Sacamento Named Nation's Biggest Producer of Caviar
California may not possess the ancient romance inherent in a name like The Caspian nor the deep, dank mystery of The Black Sea, but it does have one thing the others are seeing a lot less of these days: caviar. Today, the L.A. Times cites Sacramento as the nation's leading producer of the delicacy, mostly due to pollution, poaching, and over-fishing in its traditional epicenters. Alexander Petrossian, of the famous Parisian caviar-empire, tells the paper, "Wild caviar is gone, and we can all forget about it." Instead, farm-raised sturgeon are the next front in precious fish eggs, with the sturdy, strange fish being raised by the thousands by cultivators like Sterling Caviar in the tiny town of Elverta.

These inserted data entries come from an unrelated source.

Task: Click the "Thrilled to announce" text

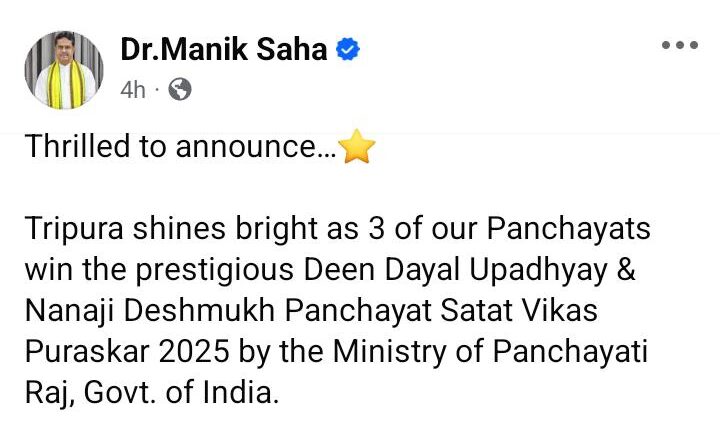Action: pyautogui.click(x=180, y=148)
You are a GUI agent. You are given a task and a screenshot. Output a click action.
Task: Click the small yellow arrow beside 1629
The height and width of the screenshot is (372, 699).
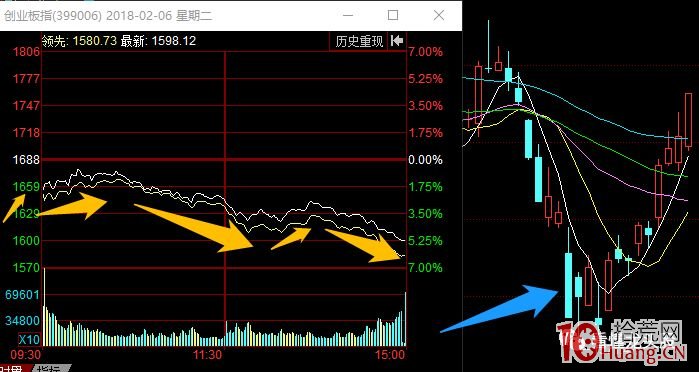click(x=14, y=207)
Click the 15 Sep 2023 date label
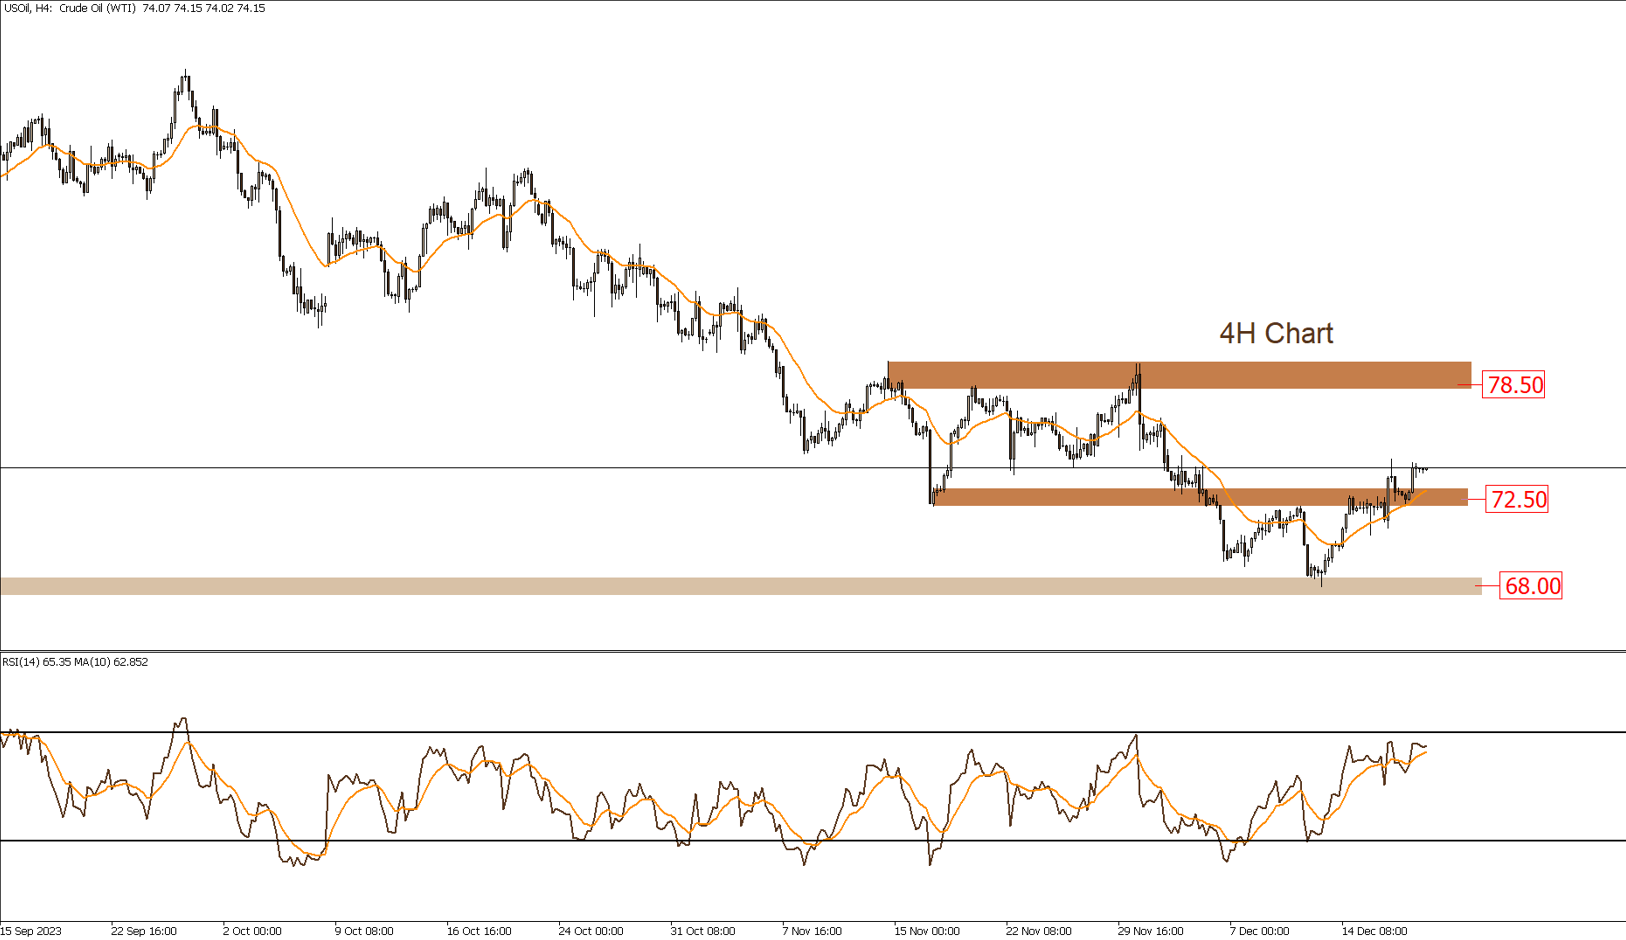Image resolution: width=1626 pixels, height=940 pixels. pos(31,931)
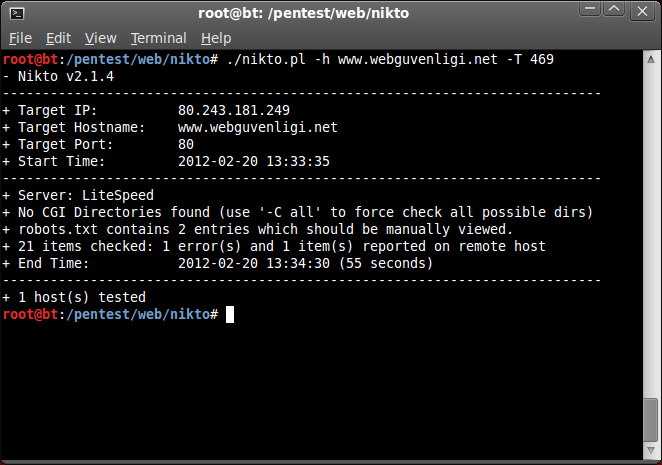Click the cursor at the command prompt
The width and height of the screenshot is (662, 465).
tap(230, 314)
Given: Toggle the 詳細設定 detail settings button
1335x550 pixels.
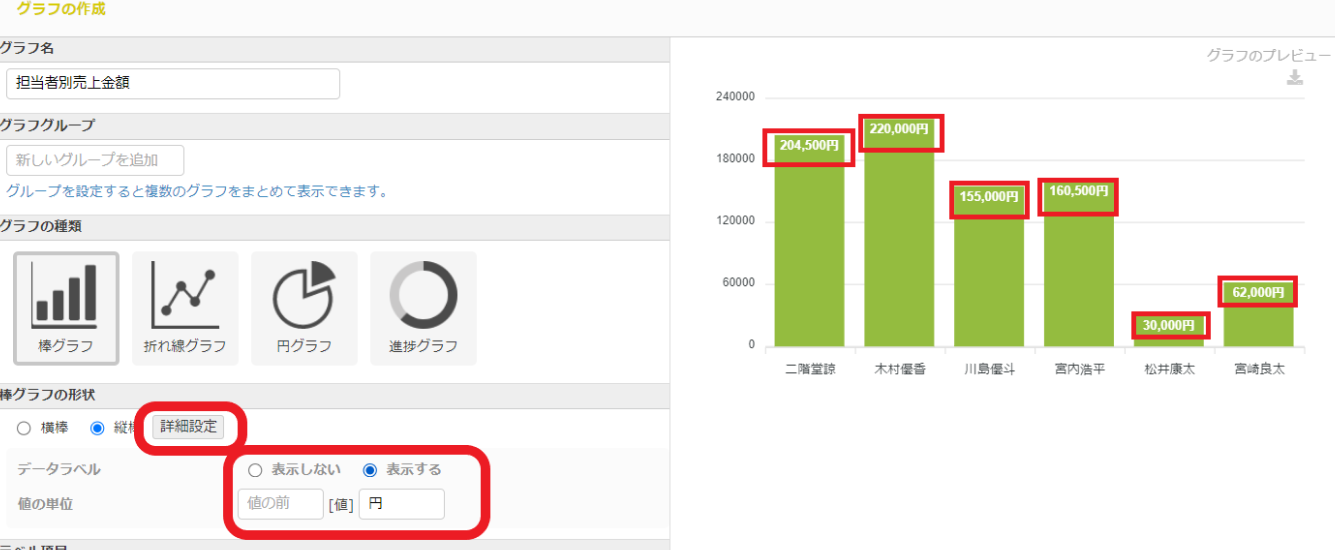Looking at the screenshot, I should 188,427.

Sacramento became an unlikely hub of caviar production in the late seventies, when a defector and fish biology expert from the Soviet Union took a job at U.C. Davis and was soon approached by a group of NorCal farmers seeking to set up their own sturgeon hatcheries. Fortuitously, the Sacramento River provided a population of wild sturgeon to create a successful breeding ground in the mid-eighties, with the first harvest of caviar arriving in 1994.

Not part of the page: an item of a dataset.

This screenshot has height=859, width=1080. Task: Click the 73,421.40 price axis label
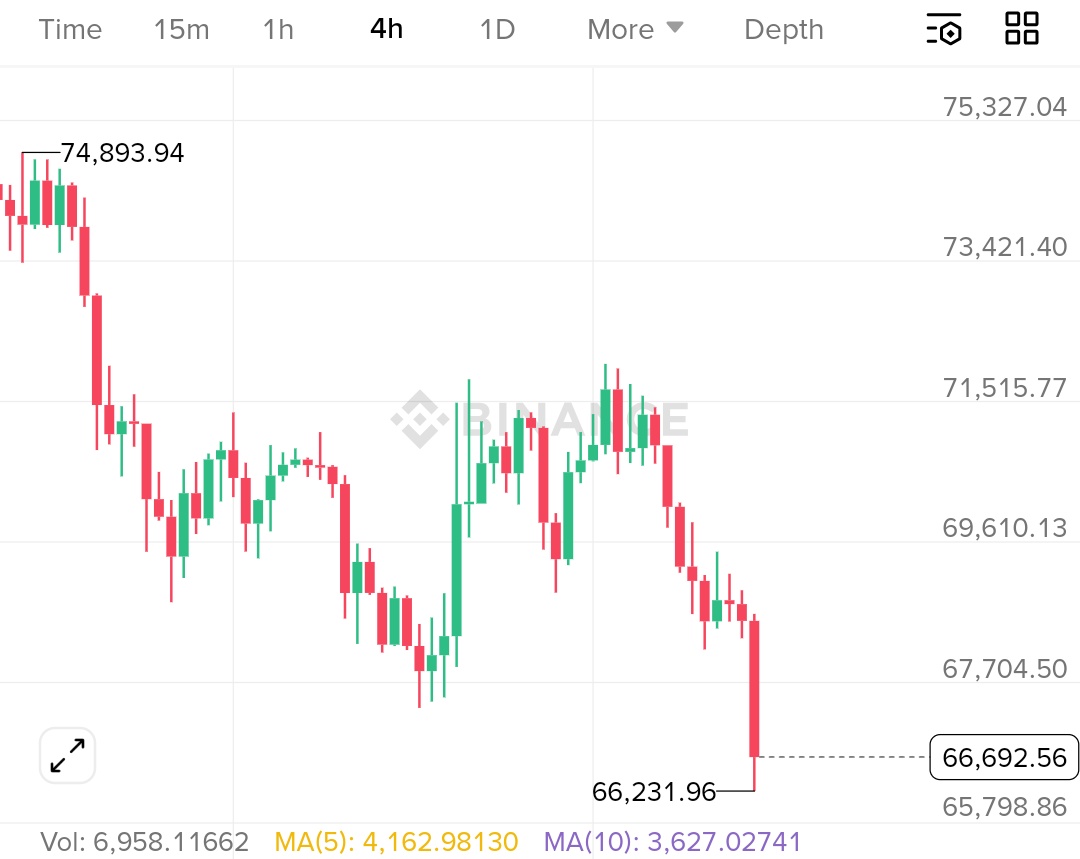pos(1005,246)
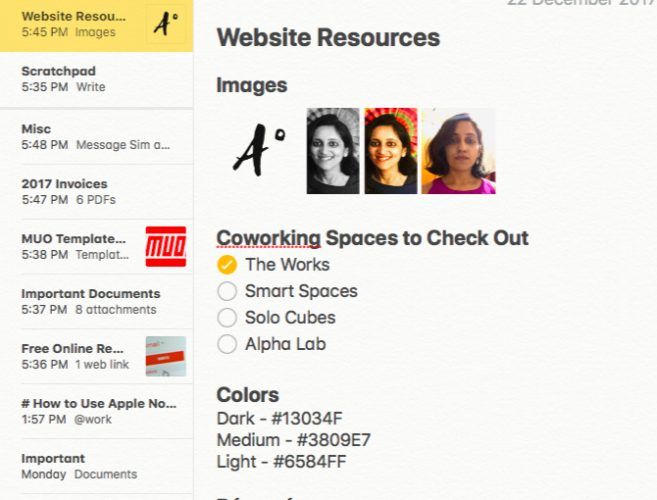Open the Important Documents note

point(96,301)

Of course, California's chefs, ever loco-for-locavorism, love having a nearby source for the sturgeon. Back in August, Grub Street encountered San Francisco chef Boris Portnoy exposing the farm-raised fish to his bike-bound tandoor for sturgeon shashlik. Hubert Keller tells The Times, "We use it regularly." And Ashley James, of the Four Seasons in Beverly Hills, is excited about having a source just six hours away, saying, "Not only does it benefit the environment, but the caviar retains freshness, which plays into its integrity and flavor."
Of course, though production is way up in California, it doesn't mean the prices have fallen quite to the point where you can liberally spread the stuff on your breakfast toast like one might in Azerbaijan. Sterling's Enrique Castaño points to the high-cost of farm-raising sturgeon when he says, "We spend as much on electricity as a small city in the United States...The per-kilogram cost of caviar is very, very high."